Zeilen aus einem Datensatz:

⁂

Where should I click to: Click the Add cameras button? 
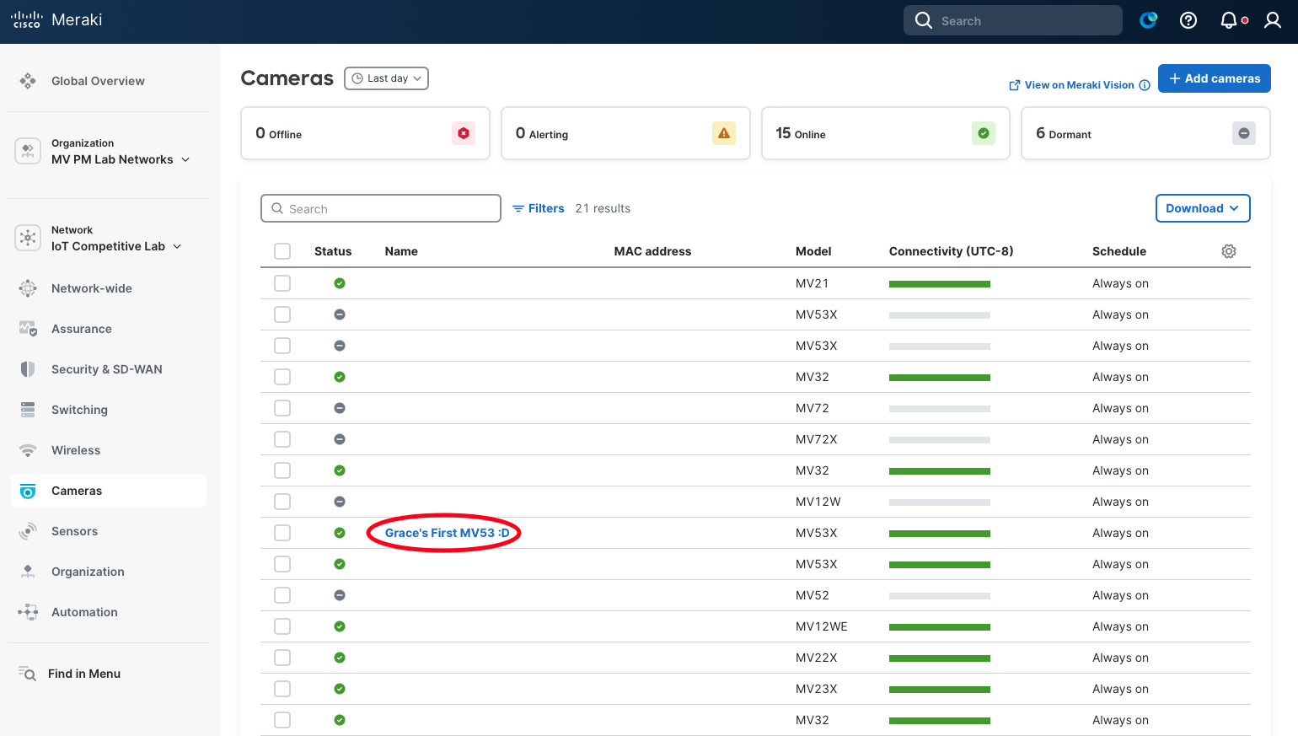1214,78
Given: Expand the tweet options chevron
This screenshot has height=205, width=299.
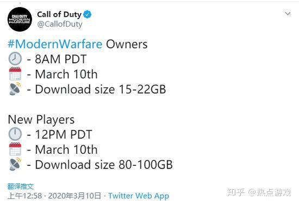Looking at the screenshot, I should 288,14.
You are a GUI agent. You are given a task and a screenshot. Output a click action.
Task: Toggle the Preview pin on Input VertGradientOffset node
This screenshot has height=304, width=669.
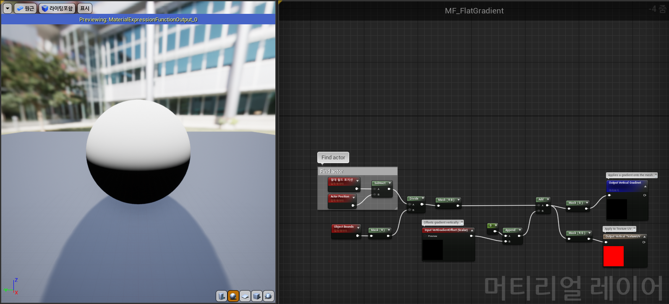[x=425, y=236]
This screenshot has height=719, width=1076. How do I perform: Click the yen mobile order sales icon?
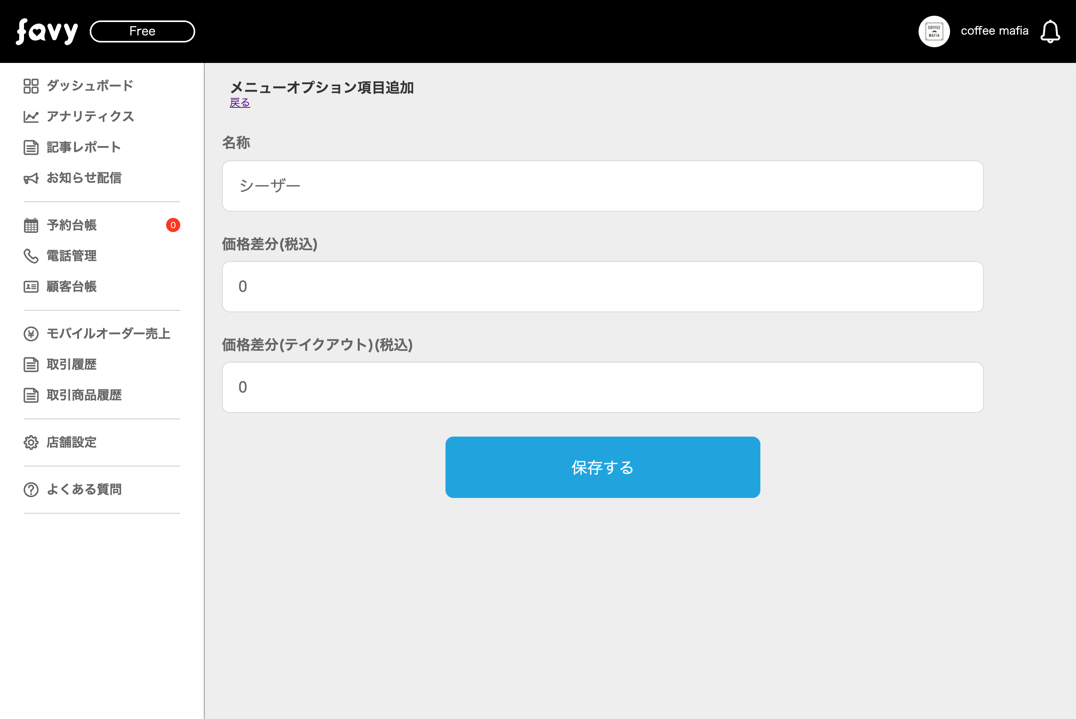[31, 334]
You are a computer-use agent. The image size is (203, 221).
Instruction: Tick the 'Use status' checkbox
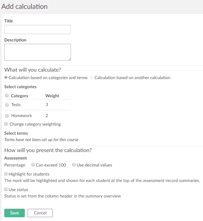[6, 189]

⁂

AUFGABENSTELLUNG:
Ändere im gesamten Material jedes „height“ in „h“ und gib die Zeilen sonst unverändert wieder. Lass die Bilder dabei weg.

ANTWORT:
Where should I click to: Click the Add cameras button? 
1214,78
Given: Expand the tweet options chevron
This screenshot has h=205, width=299.
Looking at the screenshot, I should 288,14.
You are a GUI agent. You are given a task and a screenshot. Output a click action.
Task: Toggle the Preview pin on Input VertGradientOffset node
This screenshot has h=304, width=669.
[x=425, y=236]
This screenshot has h=719, width=1076. How do I perform: Click the yen mobile order sales icon?
[31, 334]
You are a computer-use agent. The image size is (203, 221).
Instruction: Tick the 'Use status' checkbox
[6, 189]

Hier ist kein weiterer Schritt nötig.